[YOUR INSTRUCTIONS] Retype, word for word, only the lines from the one containing "The height and width of the screenshot is (442, 980)." through the last line of the listing below. Pictures do not belong in the result.

[MATERIAL SHOWN]
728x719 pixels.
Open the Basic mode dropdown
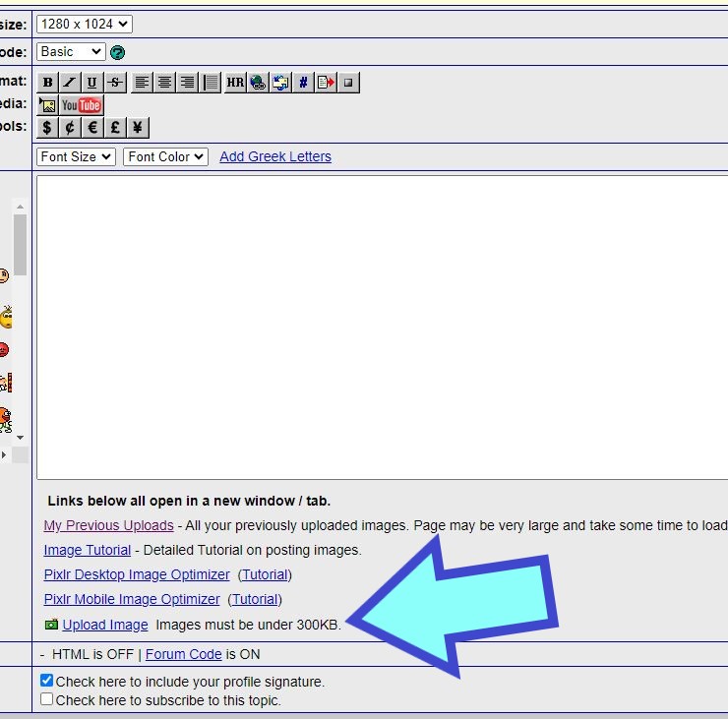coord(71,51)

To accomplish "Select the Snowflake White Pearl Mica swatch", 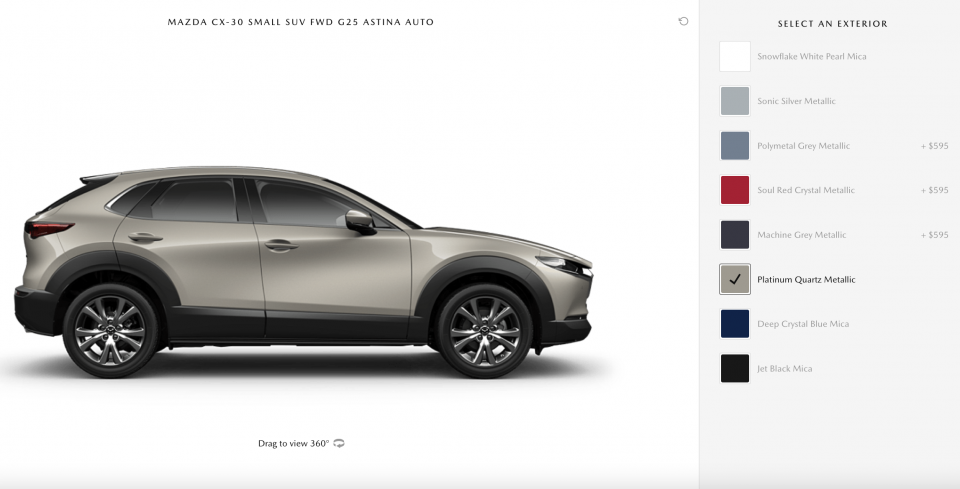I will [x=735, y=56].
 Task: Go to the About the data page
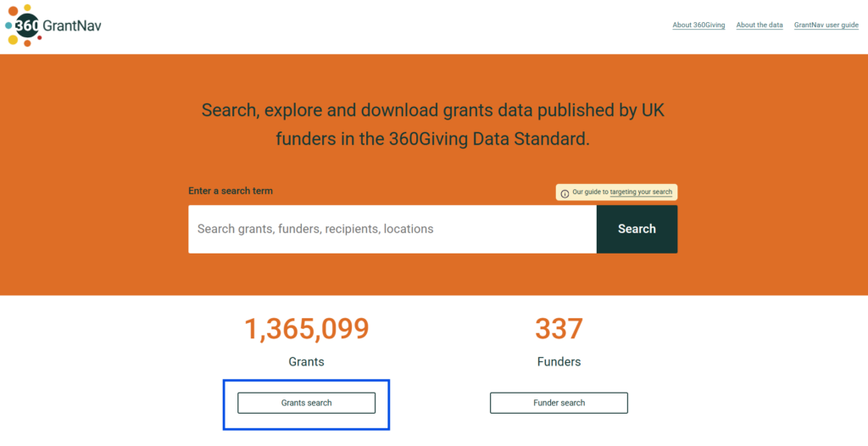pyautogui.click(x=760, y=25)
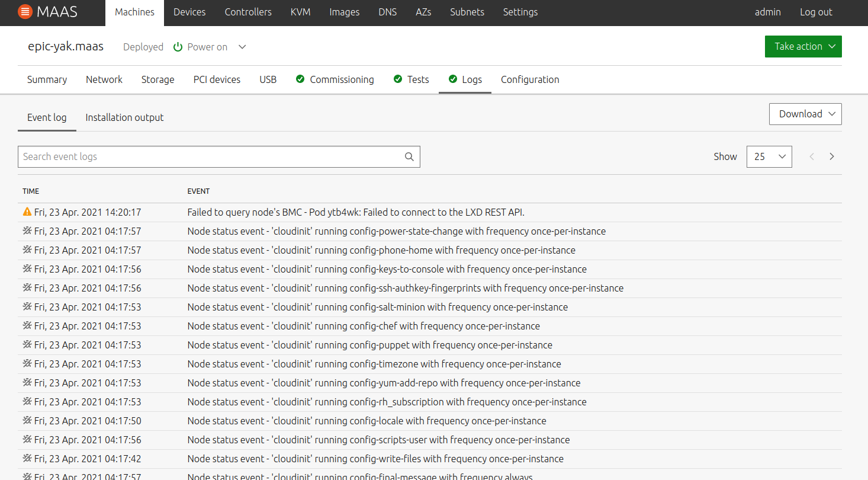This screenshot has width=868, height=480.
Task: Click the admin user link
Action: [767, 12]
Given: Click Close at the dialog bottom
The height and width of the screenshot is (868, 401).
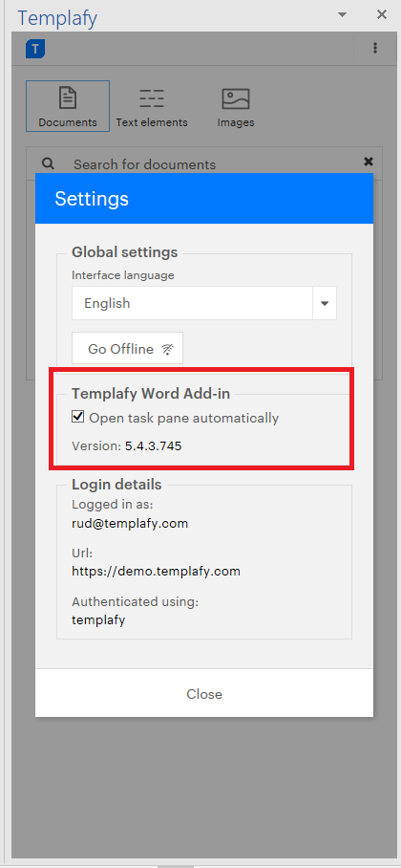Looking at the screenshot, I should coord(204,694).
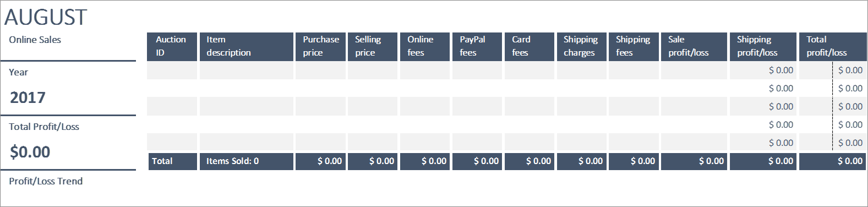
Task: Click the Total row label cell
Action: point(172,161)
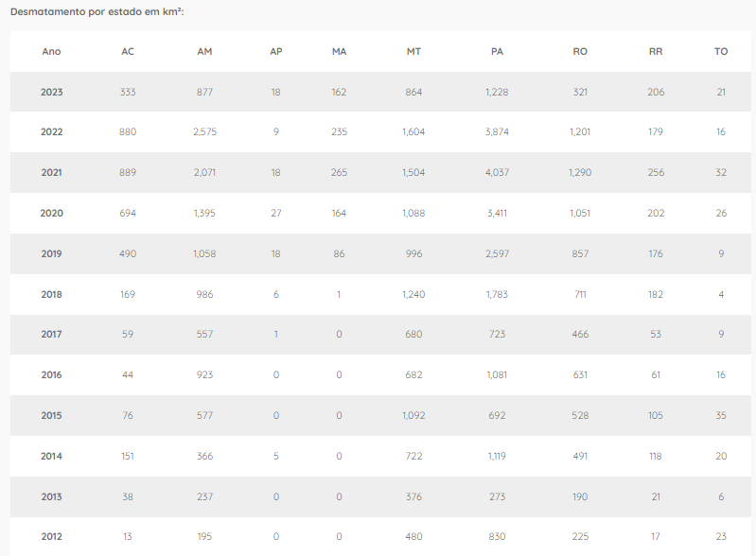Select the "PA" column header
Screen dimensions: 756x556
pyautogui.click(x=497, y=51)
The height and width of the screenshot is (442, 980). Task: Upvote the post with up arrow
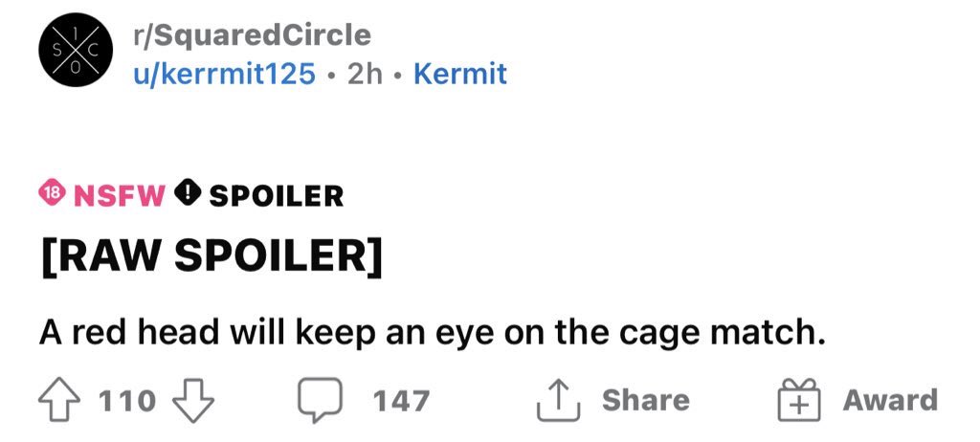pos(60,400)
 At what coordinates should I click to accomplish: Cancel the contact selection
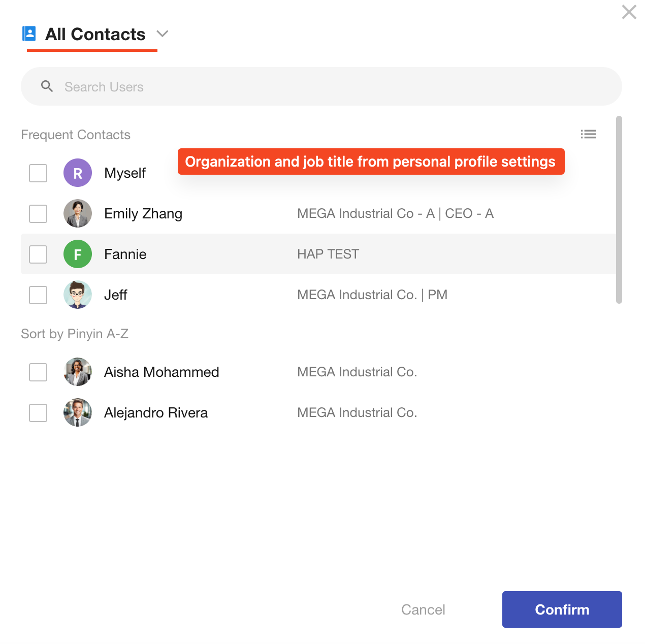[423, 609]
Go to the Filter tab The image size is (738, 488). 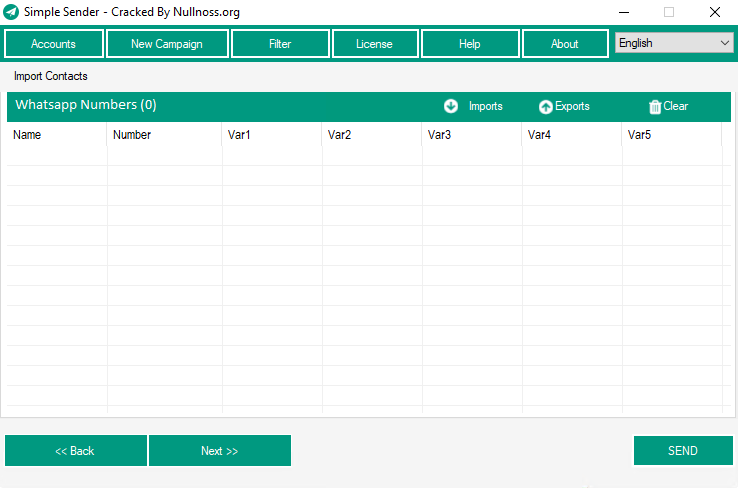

[EXERCISE OUTPUT]
The height and width of the screenshot is (442, 980). Task: Upvote the post with up arrow
pos(60,400)
 At what coordinates should I click to accomplish: Cancel the contact selection
[423, 609]
Go to the Filter tab The image size is (738, 488). 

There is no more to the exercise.